I have been doing my own laundry since I was ten years old. Try to imagine the stares I received form the women at the Laundromat as I arrived on my bicycle with my bag of dirty laundry. I would navigate that typically female domain until I found an available washing machine. Ignoring the glares of the laundry ladies I would go about my business as though I knew exactly what I was doing. With my washer secured I  would then go to the soap dispenser to purchase detergent. I would stand peering through the plastic trying to decide which name brand laundry soap would be the right choice. Finally with exasperation I would just drop in my coins and randomly select one. I would then go back to my washer and then fear would set in. The fear of not having enough money for the washer and the dryer. I would frantically count all my change to see if I had enough to complete my laundry task.

With several poorly executed attempts I came to the realization I should first put the soap into the washer before adding my clothes. That was important knowledge because the result of placing clothes and then soap left lumps of soap stuck in the folds of my laundry.

While my clothes were washing I would ride my bicycle and search for coke bottles I could turn into spare change. Invariably I would find a few at the baseball park located behind the Laundromat. I would take my findings to the Lil' General Store next to the Laundromat and turn my bottles in for coin. That jingle in my pocket made me feel as though I could buy anything I wanted. I wasn't just a kid trying to do laundry. I was King of the Laundromat!

I would return to the Laundromat to check on my clothes. Usually by this time the number of women had dwindled down to one or two and that helped me feel less anxious. To transfer my clothes from one washer to the dryer I would grab one of those baskets with a clothes rack attached to it. I would position it in front of the dryer implying my temporary ownership of dryer and basket.
When the clothes were dry I would stuff my freshly laundered clothing into my bag. I would then hop on my bicycle and head home. My mission was complete or so I thought.

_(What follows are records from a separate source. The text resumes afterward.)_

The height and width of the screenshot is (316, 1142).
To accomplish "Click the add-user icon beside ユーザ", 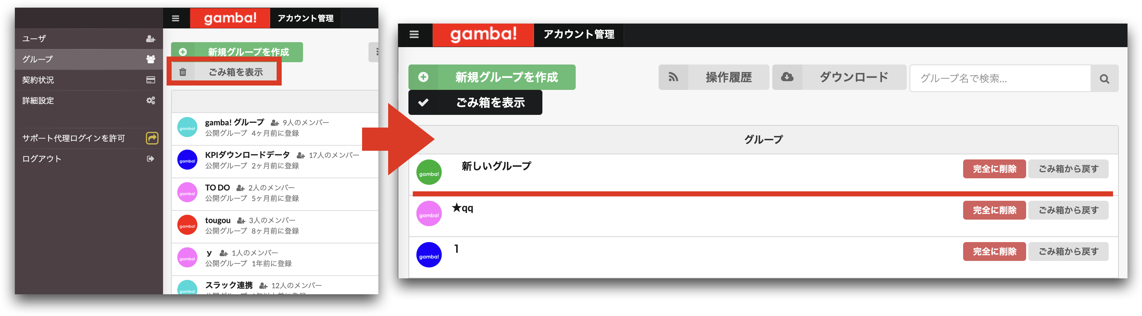I will click(x=151, y=39).
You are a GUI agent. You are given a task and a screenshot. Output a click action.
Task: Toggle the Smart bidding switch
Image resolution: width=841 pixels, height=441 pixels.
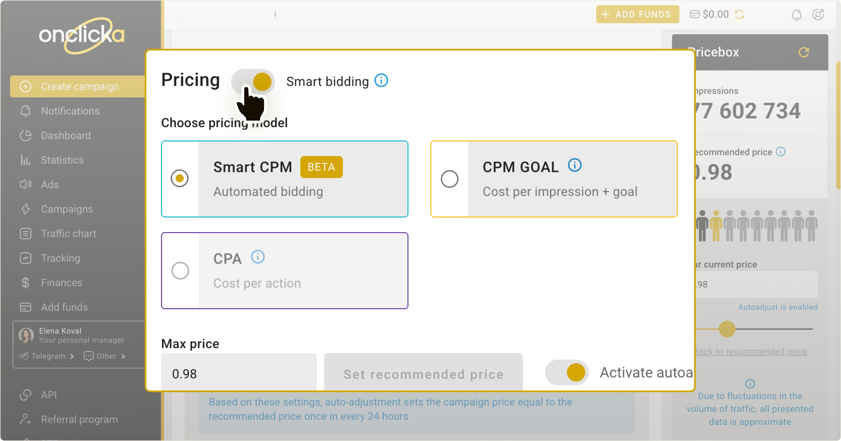tap(253, 81)

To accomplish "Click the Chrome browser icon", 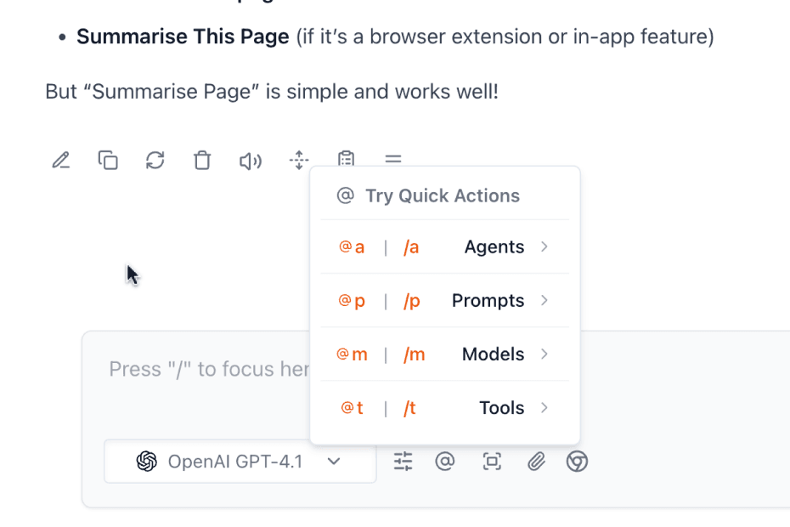I will tap(578, 462).
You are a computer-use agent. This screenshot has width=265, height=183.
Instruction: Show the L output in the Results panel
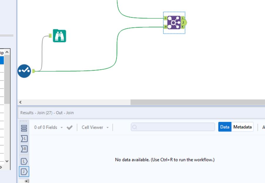[x=24, y=161]
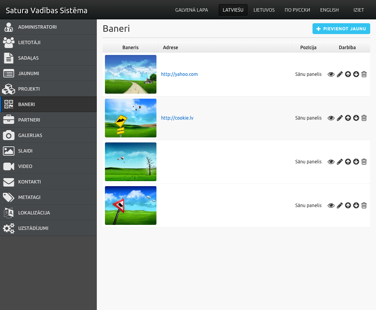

Once home invariably I would discover I was one sock short! How did this happen? I pictured the possiblility of a one legged man who would watch and wait to grab just one sock. Perhaps a sock consuming monster lived in the bottom of the washing machine with an appetite that could only be satisfied by one of my stockings. The dryer! Yes the dryer! That had to be it! It was in that warm moist world where the God of Hosiery resided. He demanded the first and cleanest sock be placed upon his heated altar.

I feel I shall never know what happened to my socks. It is just one of life's mysteries. What I do know is that a tender ten year old boy has grown into a mature adult man who knows how to do his own laundry.